= EXERCISE DETAILS =
Determine how many lines in the records hold the word "Definition". Return the number alone.

Source data:
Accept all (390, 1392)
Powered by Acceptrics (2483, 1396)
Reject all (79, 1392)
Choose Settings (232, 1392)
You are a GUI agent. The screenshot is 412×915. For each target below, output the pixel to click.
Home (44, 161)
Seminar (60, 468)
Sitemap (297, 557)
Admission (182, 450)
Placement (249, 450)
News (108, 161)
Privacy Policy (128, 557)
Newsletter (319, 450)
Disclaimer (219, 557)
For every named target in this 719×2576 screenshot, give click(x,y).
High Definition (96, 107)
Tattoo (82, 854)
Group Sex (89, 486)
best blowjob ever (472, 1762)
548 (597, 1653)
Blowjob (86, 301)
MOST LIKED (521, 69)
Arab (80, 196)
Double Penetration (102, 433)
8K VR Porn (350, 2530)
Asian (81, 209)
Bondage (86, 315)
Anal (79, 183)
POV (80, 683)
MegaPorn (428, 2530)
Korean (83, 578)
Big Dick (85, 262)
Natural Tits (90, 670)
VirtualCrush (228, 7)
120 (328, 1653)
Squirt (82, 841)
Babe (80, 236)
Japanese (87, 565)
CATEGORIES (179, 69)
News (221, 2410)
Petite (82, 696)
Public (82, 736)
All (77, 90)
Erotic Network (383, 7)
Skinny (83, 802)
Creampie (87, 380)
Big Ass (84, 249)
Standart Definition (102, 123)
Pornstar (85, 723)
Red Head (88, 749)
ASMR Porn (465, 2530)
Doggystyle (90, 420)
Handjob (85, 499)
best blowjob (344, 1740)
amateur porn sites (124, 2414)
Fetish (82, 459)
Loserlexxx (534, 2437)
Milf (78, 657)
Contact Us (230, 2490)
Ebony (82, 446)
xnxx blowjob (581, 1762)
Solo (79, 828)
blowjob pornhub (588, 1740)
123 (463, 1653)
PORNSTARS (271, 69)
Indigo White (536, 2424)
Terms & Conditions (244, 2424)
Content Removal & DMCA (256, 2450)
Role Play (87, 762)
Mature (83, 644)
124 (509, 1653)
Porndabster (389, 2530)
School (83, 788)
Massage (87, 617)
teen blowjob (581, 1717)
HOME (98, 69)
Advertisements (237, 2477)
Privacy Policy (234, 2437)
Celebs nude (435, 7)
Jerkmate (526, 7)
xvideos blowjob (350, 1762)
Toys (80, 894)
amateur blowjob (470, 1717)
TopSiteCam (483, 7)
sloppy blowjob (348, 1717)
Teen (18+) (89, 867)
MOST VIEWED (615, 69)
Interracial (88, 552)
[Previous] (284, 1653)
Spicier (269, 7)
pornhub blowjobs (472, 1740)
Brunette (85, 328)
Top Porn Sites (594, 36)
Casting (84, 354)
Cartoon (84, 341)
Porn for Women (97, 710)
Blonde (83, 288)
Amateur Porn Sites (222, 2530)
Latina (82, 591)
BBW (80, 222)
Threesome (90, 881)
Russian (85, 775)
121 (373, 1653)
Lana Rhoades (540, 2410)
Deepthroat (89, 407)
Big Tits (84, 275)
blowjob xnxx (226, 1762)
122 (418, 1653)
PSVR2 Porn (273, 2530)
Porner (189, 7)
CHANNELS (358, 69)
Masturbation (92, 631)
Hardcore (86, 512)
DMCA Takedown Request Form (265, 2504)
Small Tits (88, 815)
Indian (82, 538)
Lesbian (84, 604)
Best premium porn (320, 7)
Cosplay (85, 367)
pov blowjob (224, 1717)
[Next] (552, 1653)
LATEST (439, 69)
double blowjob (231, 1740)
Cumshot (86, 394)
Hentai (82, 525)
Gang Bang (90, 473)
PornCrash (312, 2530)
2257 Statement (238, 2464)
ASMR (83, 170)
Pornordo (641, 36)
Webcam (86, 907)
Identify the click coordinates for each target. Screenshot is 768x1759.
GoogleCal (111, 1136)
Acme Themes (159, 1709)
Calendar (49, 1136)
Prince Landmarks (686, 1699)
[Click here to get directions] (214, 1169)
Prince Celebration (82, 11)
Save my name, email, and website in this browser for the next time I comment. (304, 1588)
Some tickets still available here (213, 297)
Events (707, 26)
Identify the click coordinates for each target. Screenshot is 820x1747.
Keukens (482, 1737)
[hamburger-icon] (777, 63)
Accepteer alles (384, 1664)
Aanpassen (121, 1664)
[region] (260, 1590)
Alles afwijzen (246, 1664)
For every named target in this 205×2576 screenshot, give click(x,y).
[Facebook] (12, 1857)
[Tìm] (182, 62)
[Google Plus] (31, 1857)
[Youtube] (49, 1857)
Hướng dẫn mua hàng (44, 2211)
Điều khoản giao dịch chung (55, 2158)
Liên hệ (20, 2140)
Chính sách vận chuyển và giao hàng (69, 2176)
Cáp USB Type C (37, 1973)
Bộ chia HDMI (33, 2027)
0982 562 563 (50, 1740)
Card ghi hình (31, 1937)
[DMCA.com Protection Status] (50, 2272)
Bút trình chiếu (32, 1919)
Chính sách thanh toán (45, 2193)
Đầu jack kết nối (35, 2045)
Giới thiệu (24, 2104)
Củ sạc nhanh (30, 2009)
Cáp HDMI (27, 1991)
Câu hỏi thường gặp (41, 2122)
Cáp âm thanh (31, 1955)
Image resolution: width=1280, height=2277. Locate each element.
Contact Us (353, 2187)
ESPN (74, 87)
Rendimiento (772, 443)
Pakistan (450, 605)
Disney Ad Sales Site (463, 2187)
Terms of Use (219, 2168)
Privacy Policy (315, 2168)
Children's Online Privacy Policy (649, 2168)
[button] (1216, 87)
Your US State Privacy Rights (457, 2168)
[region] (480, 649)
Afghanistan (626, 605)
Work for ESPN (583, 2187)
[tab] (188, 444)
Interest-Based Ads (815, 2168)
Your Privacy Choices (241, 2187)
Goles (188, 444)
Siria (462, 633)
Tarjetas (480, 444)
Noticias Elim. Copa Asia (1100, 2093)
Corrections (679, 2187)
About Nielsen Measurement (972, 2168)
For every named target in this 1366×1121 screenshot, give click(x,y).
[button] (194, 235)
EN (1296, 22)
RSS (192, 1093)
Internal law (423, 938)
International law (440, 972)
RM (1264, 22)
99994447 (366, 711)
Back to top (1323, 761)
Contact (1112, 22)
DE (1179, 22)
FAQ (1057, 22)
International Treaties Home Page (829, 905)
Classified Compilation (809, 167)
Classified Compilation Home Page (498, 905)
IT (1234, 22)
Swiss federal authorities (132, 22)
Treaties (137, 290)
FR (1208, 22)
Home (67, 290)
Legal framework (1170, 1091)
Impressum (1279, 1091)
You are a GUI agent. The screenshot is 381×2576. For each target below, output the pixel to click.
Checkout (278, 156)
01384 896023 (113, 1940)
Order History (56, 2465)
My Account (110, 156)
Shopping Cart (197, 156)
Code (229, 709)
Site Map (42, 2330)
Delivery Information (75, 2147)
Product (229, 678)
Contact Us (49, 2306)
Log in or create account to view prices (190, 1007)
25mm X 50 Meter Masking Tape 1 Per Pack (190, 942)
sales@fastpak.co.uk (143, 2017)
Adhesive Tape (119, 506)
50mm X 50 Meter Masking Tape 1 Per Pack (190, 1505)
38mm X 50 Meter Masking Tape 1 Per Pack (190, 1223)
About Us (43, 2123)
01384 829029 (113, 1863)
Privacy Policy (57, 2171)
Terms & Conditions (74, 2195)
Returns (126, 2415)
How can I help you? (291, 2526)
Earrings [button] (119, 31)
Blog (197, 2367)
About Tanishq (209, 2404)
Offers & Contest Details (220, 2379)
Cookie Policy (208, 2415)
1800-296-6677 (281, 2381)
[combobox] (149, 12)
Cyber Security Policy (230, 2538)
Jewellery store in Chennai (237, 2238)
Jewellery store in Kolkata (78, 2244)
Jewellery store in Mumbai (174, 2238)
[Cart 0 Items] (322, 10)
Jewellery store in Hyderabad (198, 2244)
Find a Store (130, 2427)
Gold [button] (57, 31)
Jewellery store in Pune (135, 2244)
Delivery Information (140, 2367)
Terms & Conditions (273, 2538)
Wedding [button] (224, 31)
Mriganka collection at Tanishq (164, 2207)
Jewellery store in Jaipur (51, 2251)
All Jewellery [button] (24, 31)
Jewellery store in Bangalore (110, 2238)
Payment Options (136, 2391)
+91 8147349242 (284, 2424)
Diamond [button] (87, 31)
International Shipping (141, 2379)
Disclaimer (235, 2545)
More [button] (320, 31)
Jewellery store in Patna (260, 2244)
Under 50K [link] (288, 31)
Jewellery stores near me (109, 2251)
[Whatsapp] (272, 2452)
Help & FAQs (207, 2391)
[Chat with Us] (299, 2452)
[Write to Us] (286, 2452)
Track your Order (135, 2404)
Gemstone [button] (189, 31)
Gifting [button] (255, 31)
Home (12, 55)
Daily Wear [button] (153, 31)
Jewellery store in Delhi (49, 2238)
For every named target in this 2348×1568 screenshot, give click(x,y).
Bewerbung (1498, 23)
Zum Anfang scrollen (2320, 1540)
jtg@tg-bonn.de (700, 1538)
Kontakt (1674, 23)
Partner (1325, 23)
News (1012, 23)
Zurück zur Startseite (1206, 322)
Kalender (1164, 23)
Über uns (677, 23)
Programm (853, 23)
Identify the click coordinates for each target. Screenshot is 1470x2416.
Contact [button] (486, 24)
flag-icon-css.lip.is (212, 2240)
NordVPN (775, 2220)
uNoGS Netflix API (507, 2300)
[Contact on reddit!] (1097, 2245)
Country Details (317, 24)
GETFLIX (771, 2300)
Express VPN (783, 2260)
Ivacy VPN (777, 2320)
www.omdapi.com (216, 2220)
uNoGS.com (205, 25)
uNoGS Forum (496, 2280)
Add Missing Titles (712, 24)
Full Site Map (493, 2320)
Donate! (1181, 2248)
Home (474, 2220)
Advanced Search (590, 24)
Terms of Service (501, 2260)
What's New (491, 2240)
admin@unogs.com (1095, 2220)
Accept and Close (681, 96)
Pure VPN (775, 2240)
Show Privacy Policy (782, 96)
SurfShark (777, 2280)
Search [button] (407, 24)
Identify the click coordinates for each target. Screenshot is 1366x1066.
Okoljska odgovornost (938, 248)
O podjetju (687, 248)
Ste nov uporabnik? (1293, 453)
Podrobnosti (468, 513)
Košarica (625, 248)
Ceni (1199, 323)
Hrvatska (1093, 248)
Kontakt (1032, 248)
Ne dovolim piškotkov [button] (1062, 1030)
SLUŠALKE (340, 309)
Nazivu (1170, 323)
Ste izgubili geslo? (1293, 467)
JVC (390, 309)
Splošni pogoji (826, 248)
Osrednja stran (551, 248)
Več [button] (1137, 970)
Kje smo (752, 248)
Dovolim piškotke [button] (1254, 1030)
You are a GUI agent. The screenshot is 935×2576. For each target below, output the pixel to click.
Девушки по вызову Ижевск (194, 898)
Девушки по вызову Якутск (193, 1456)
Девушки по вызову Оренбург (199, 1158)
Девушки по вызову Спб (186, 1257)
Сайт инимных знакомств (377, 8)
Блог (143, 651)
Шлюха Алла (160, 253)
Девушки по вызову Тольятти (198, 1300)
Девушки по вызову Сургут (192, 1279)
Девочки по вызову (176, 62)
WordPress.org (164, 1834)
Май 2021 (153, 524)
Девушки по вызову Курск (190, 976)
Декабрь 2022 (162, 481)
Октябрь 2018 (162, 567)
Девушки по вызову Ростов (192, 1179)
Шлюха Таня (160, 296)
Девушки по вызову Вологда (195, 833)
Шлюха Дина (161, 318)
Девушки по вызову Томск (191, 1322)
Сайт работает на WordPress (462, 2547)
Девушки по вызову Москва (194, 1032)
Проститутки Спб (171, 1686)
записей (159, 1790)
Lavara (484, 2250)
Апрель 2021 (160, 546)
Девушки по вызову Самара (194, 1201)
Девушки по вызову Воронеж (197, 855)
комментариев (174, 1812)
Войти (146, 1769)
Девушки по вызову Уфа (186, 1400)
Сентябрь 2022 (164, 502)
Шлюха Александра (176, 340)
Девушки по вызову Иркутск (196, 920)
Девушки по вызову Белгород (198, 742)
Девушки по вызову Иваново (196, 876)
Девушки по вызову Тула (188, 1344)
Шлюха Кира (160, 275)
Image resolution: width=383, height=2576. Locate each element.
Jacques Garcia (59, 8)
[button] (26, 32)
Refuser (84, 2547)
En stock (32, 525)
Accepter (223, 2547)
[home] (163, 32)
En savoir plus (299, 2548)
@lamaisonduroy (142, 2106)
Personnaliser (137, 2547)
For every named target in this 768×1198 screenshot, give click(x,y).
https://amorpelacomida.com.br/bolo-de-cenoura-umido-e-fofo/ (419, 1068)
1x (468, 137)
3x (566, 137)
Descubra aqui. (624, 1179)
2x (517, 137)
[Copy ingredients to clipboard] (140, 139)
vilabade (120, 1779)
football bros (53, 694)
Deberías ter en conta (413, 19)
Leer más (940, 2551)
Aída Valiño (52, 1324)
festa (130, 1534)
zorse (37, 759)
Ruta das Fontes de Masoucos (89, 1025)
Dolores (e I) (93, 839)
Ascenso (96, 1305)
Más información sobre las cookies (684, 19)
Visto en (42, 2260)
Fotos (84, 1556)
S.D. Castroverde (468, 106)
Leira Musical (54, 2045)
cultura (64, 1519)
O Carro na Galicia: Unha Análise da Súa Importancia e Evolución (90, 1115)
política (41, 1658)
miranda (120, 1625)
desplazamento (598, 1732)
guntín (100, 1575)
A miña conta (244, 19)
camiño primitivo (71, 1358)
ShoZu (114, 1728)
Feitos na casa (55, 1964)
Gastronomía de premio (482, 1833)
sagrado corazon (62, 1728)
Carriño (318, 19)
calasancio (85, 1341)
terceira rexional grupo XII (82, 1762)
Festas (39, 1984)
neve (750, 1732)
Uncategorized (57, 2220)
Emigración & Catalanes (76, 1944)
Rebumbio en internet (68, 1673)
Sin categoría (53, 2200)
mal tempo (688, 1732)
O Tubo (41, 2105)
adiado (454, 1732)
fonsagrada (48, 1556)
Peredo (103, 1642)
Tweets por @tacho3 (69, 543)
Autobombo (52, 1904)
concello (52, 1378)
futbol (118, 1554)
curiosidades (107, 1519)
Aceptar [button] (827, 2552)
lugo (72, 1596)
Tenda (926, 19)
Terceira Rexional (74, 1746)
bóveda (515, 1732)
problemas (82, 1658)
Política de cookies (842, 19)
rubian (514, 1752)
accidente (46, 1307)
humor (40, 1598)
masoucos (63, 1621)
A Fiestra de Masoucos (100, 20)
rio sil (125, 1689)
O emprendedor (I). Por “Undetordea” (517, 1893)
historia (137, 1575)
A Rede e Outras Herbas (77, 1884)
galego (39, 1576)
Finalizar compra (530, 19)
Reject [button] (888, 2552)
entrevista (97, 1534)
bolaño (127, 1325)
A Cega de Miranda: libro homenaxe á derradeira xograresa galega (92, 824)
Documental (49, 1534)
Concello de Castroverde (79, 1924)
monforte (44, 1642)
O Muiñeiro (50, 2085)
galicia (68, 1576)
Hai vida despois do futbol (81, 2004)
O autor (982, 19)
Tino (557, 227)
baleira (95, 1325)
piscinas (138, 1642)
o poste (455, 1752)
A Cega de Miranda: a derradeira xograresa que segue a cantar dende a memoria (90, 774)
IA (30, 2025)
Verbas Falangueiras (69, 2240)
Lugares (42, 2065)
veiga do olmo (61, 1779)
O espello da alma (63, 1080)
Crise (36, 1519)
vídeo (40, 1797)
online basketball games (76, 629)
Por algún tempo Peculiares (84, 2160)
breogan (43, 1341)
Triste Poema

= EXPECTED OUTPUT =
2